▸ Data for this task:
■ ■ ■ ■

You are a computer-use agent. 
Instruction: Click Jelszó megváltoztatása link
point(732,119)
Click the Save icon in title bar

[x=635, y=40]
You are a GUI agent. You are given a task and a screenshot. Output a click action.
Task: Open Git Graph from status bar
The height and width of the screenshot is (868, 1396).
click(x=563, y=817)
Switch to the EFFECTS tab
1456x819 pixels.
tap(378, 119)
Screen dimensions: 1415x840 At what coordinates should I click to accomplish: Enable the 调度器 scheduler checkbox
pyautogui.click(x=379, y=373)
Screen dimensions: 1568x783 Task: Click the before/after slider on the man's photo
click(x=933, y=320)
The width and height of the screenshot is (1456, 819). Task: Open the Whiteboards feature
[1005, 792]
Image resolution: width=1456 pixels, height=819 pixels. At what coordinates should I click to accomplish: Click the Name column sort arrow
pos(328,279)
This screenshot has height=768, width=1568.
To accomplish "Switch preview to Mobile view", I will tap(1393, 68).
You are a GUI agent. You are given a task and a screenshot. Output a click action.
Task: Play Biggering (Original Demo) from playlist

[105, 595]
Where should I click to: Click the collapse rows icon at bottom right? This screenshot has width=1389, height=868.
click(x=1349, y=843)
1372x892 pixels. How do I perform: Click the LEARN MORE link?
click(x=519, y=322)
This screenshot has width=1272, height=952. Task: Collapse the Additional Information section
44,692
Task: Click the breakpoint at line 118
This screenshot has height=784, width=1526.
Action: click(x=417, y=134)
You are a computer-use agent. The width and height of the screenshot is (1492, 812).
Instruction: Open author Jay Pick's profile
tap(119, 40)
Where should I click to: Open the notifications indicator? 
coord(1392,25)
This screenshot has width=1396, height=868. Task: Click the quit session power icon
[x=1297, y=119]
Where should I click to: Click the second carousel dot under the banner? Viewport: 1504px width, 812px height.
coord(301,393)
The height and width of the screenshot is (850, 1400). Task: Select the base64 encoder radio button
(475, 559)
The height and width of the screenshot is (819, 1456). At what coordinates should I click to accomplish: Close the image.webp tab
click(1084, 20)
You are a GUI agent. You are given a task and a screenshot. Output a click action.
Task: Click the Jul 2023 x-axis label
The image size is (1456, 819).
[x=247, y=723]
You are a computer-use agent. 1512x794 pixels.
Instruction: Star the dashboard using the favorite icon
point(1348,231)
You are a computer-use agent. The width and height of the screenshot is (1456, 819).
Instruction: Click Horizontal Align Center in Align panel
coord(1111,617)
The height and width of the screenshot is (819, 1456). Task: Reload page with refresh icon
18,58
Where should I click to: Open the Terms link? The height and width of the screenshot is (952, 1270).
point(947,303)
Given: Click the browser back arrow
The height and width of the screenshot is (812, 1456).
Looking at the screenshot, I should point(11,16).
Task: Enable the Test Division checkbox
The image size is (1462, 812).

■ ■ ■ ■

▸ Goal of the exercise: Copy each line of the listing that contains "Switch".

▸ Output for this exercise:
Switch to the EFFECTS tab
To accomplish "Switch preview to Mobile view", I will tap(1393, 68).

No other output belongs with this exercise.